Data for review –
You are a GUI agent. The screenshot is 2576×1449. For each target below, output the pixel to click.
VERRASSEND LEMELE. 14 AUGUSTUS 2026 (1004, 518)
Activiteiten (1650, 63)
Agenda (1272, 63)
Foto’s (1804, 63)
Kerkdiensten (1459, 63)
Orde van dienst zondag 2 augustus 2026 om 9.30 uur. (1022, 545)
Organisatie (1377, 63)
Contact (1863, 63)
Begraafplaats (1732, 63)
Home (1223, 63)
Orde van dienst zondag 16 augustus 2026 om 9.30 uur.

---

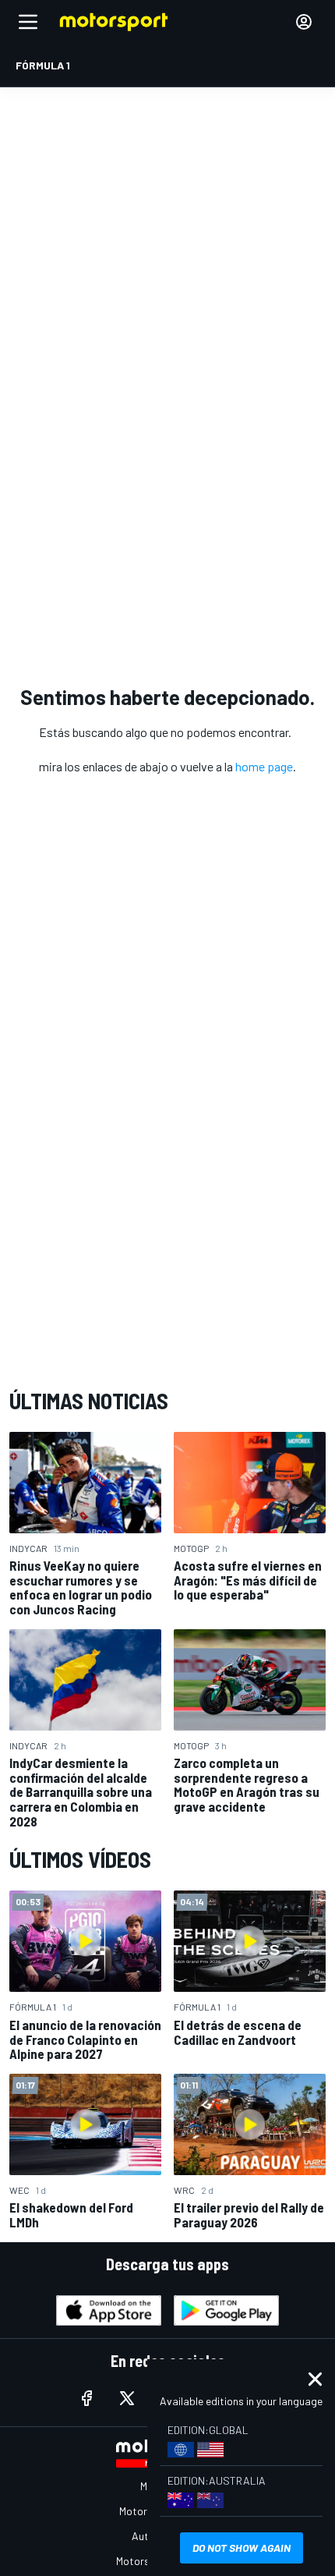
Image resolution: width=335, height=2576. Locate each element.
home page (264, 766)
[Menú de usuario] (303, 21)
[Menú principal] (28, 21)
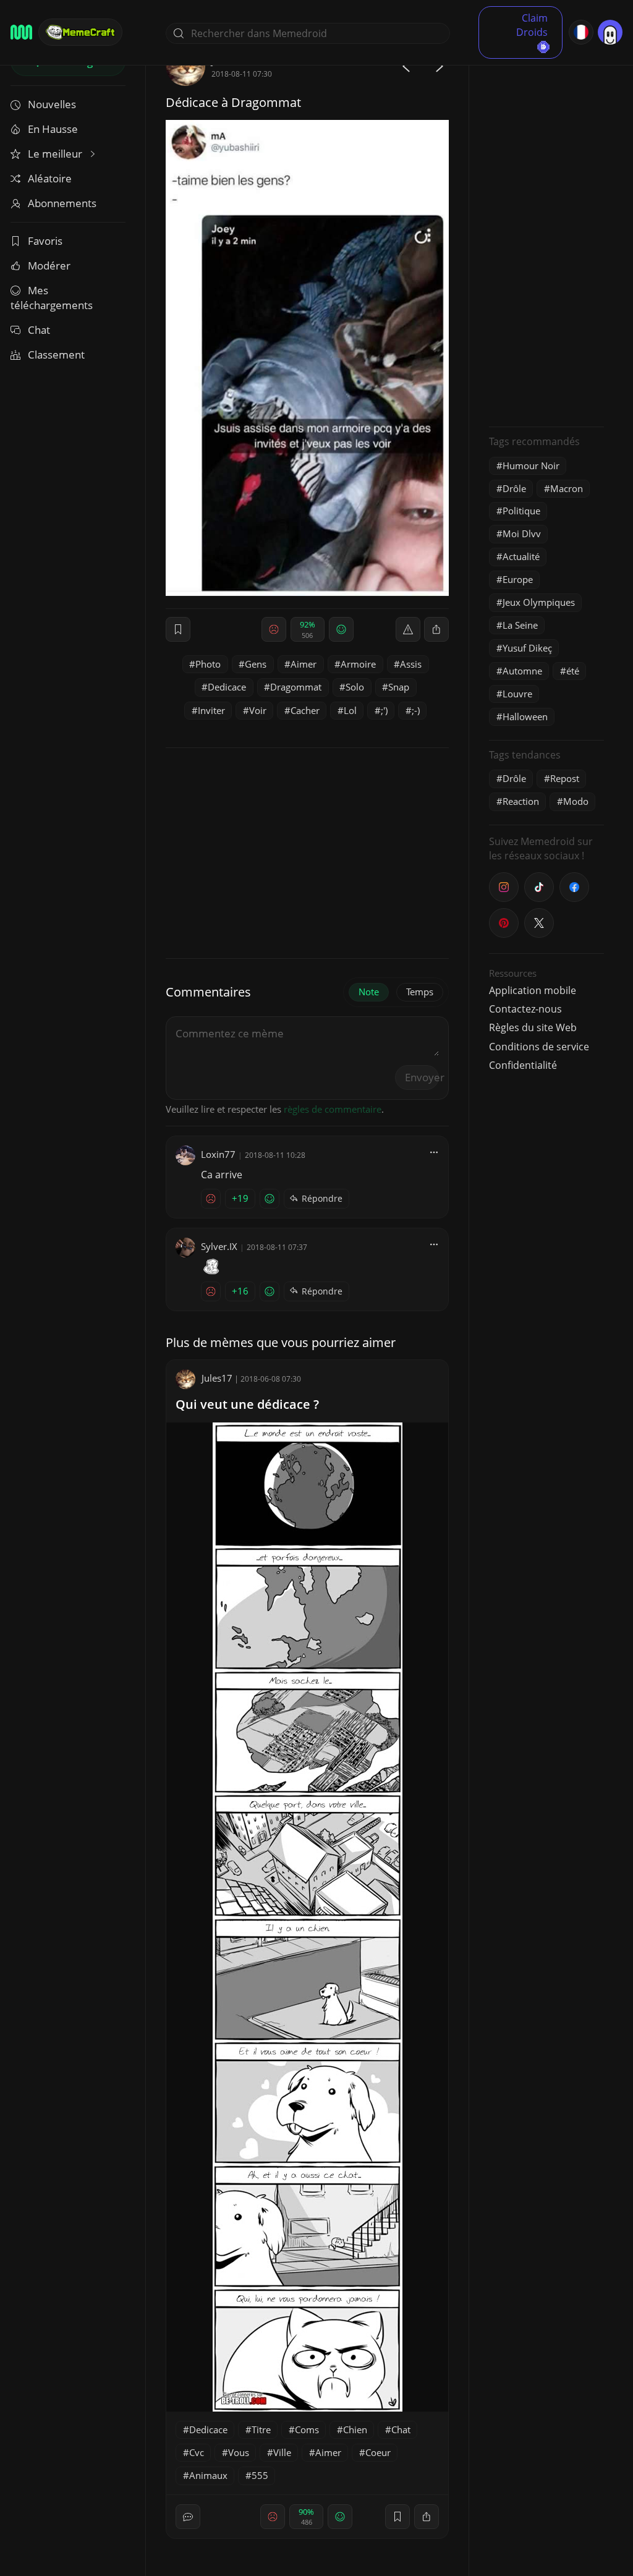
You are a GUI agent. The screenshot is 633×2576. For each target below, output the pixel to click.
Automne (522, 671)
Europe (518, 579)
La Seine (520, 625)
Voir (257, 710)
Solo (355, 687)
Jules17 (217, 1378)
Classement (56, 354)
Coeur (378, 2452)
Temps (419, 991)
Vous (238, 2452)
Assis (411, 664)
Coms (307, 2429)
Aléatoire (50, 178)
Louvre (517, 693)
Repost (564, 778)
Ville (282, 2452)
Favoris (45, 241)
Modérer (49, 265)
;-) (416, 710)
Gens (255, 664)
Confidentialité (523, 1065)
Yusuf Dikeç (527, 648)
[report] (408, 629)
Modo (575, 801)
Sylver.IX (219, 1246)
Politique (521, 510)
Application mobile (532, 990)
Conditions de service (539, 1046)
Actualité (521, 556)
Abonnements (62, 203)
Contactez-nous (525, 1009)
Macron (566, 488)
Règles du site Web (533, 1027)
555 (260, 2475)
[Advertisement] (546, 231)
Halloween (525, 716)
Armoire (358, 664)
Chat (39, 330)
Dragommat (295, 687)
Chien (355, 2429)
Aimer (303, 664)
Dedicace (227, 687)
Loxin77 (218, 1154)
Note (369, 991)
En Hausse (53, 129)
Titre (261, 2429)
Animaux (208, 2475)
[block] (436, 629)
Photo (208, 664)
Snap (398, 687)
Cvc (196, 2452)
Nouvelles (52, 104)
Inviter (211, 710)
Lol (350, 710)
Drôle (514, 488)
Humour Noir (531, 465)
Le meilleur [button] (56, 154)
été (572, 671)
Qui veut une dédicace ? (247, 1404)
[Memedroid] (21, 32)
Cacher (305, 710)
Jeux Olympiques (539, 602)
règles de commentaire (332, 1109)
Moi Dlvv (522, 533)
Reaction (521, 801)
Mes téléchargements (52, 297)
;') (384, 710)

Exercise goal – Only one stretch of the records above is wanted: the lines between the one holding "You are a GUI agent. The screenshot is 2576×1449." and the one holding "Orde van dienst zondag 16", inclusive, reproduced exactly.

Finished task –
You are a GUI agent. The screenshot is 2576×1449. For each target below, output the pixel to click.
VERRASSEND LEMELE. 14 AUGUSTUS 2026 (1004, 518)
Activiteiten (1650, 63)
Agenda (1272, 63)
Foto’s (1804, 63)
Kerkdiensten (1459, 63)
Orde van dienst zondag 2 augustus 2026 om 9.30 uur. (1022, 545)
Organisatie (1377, 63)
Contact (1863, 63)
Begraafplaats (1732, 63)
Home (1223, 63)
Orde van dienst zondag 16 augustus 2026 om 9.30 uur.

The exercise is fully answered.